Gates: U.S. troop levels in Iraq may cut to 100,000

Published September 15th, 2007 - 08:56 GMT

US Defense Secretary Robert Gates raised the possibility Friday of cutting U.S. troop levels in Iraq to 100,000 by the end of next year, well beyond the cuts approved by President Bush. Stressing that he was expressing a hope, not an administration plan, Gates conveyed it was possible that conditions in Iraq would improve enough to merit much deeper troop cuts than are currently scheduled for 2008.

 

Asked at a news conference whether he was referring to lowering the present level of nearly 170,000 U.S. troops to about 100,000 by the end of next year, Gates replied, "That would be the math." He quickly added, however, that because "there is no script" in war, his hoped-for cuts could vanish.

 

According to the AP, Gates used his news conference to launch an attack on efforts by Democrats to force Bush to change course in Iraq by imposing new restrictions on how the Pentagon uses or manages the armed forces. Gates said that while he believed such proposals are well-intentioned, they have serious flaws. He said, for example, that Webb's amendment, if enacted, would force him to consider again extending tours in Iraq.

 

"We would have to accept gaps in capability as units that rotate home aren't replaced right away for periods perhaps of weeks," Gates said.
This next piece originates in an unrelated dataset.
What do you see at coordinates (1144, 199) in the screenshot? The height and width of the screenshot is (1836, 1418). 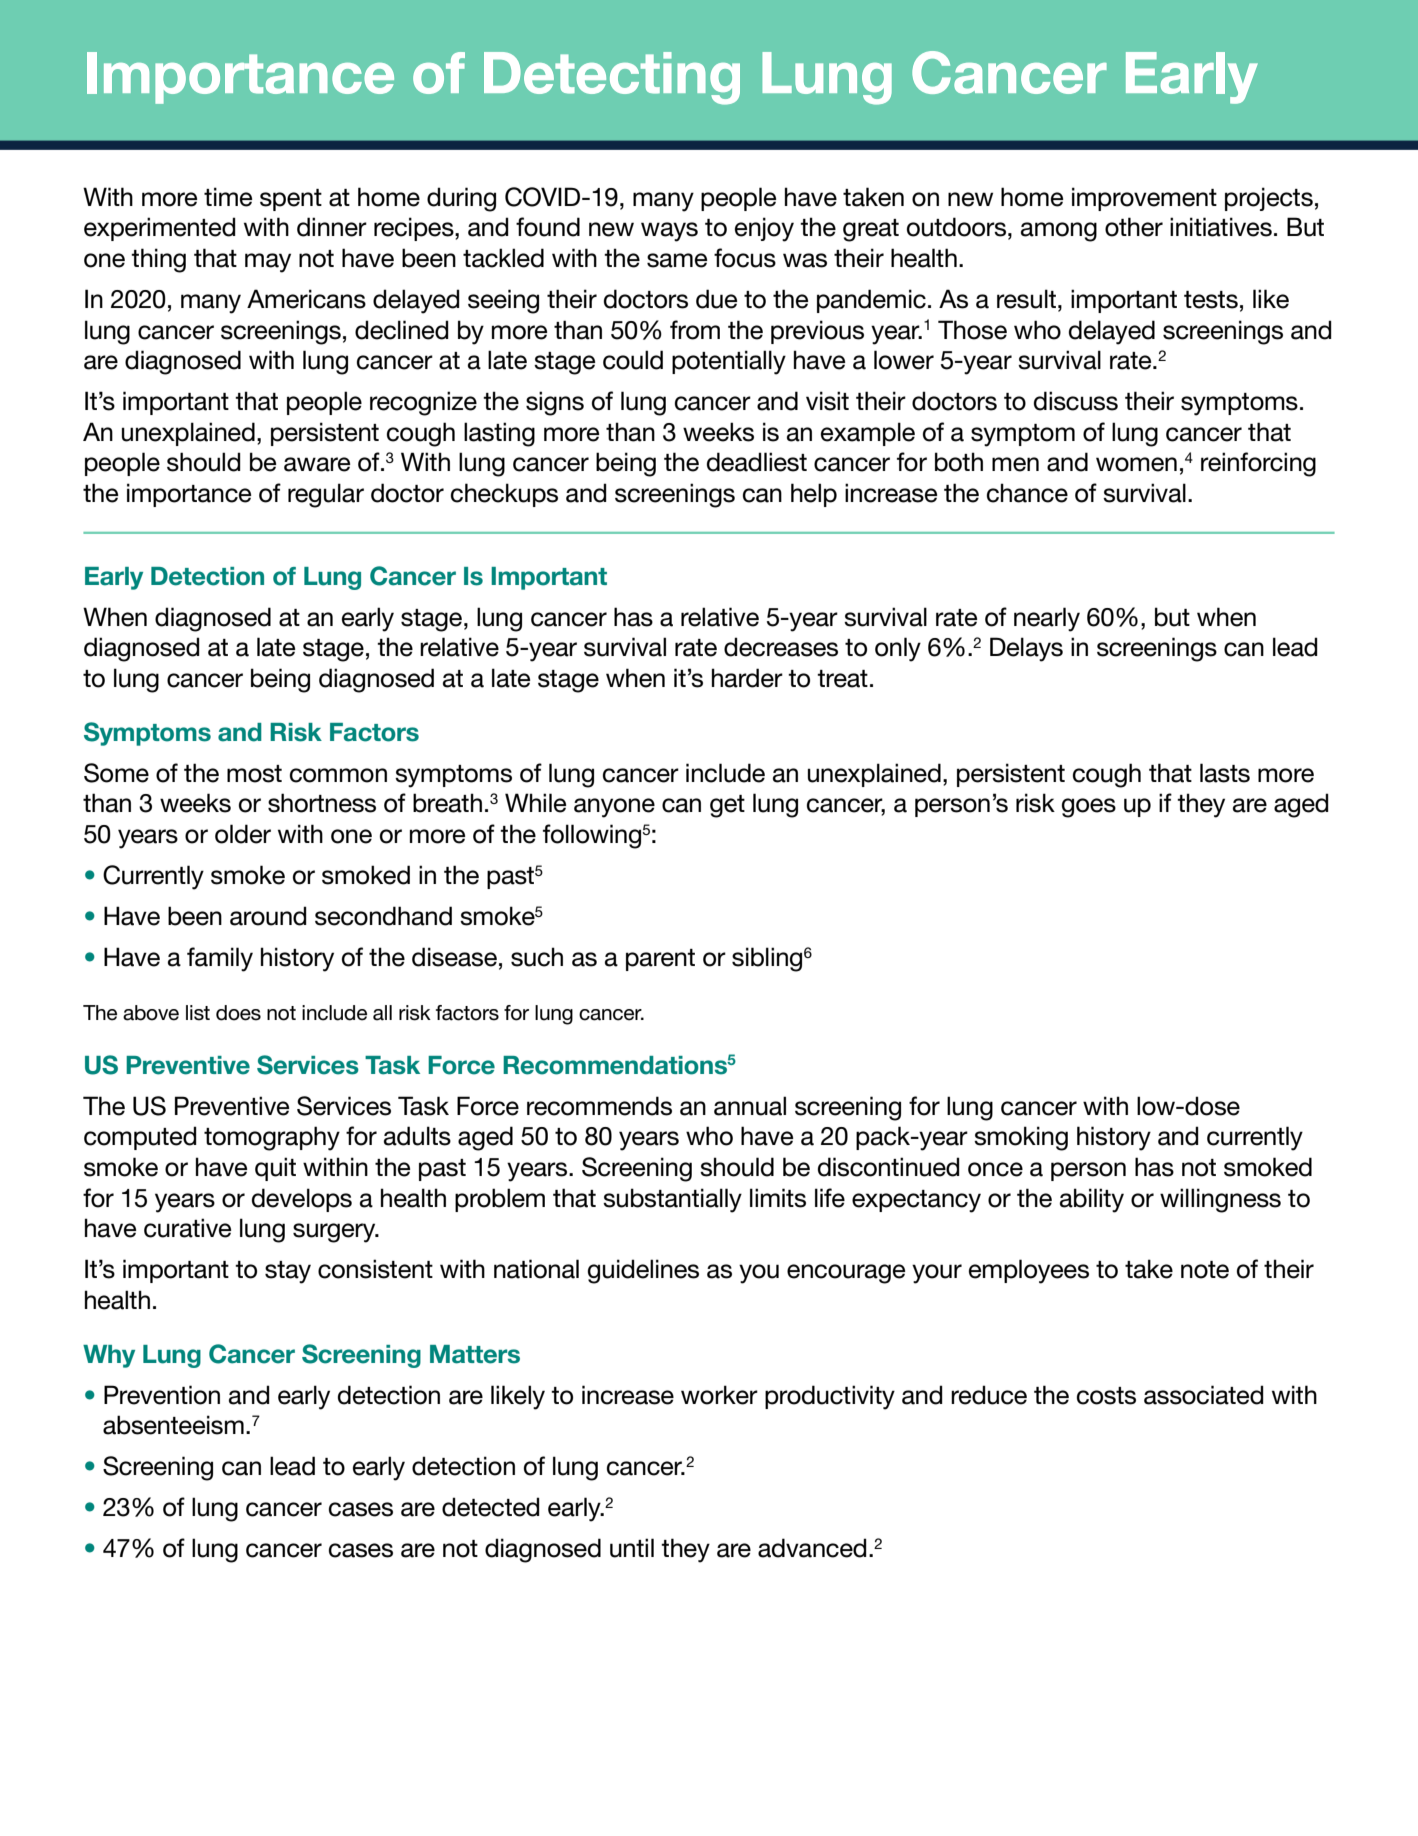 I see `improvement` at bounding box center [1144, 199].
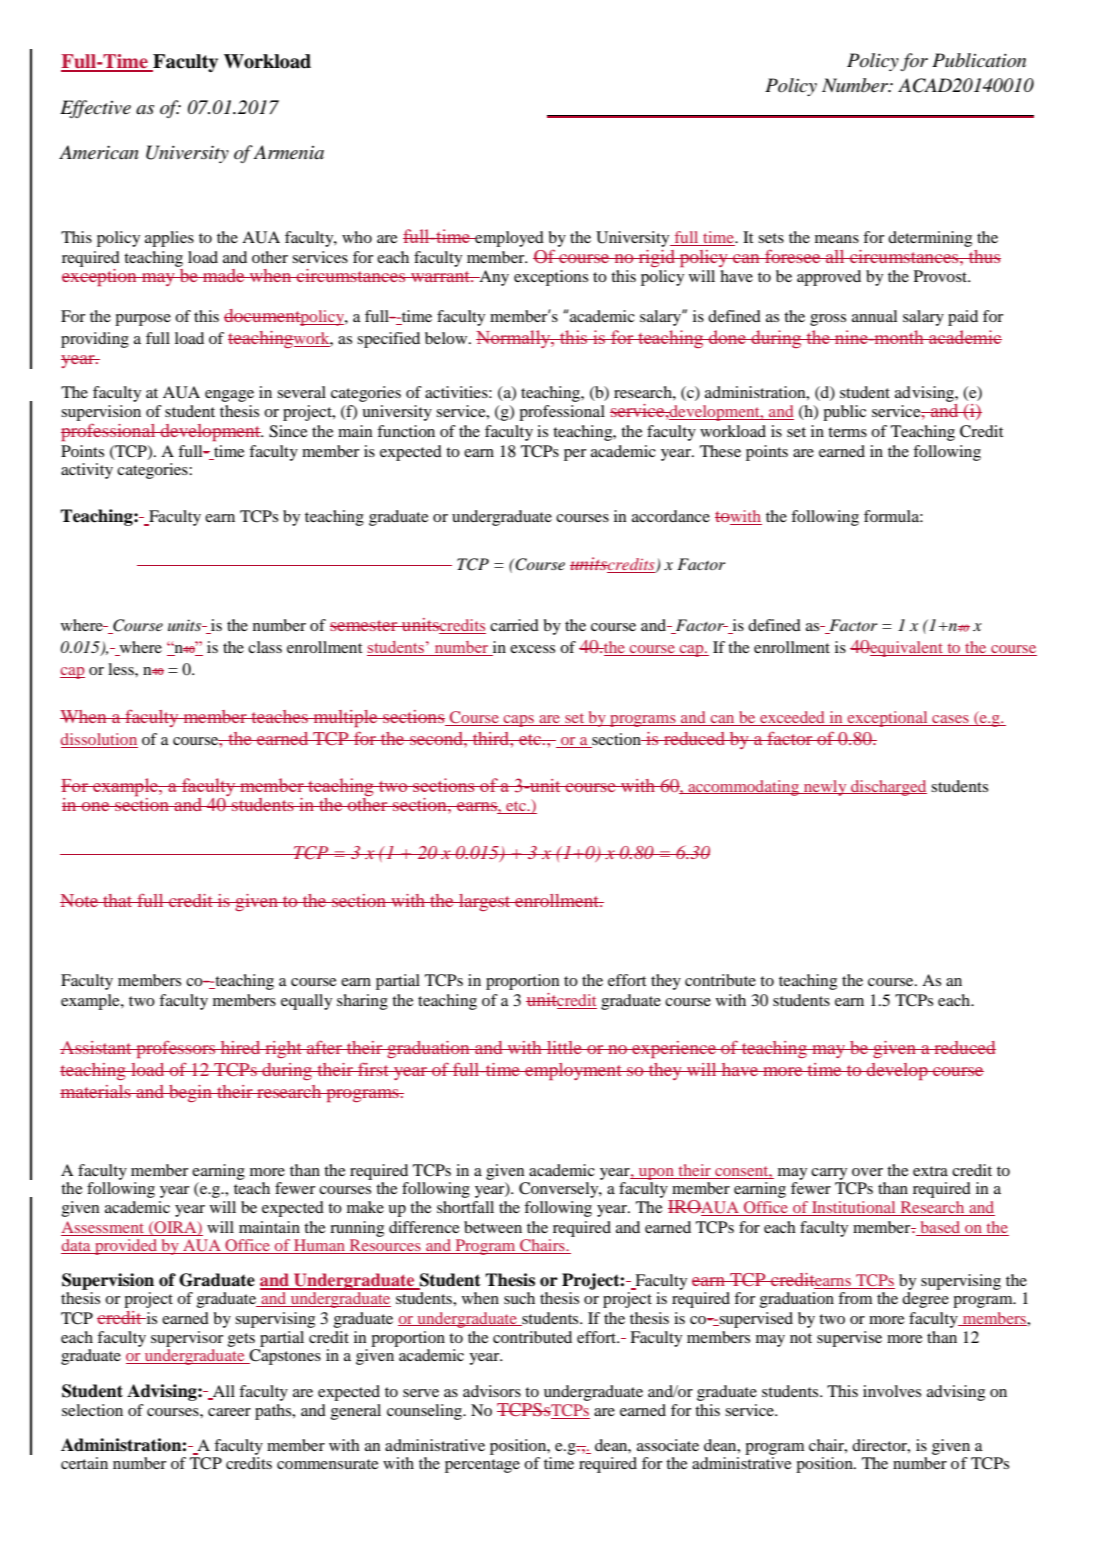  Describe the element at coordinates (674, 1049) in the screenshot. I see `experience` at that location.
It also might put troops' lives in greater danger by reducing opportunities for incoming units to get acquainted with their responsibilities by working for a few weeks with outgoing units, he said.

 

"The other message that I worry that some of the amendments send is that it sends a signal to potential adversaries that we're stretched so thinly and that we are so strained that we cannot adequately respond to crises elsewhere in the world," Gates said. "And that's not a correct view, if others should take it, but it is a worry."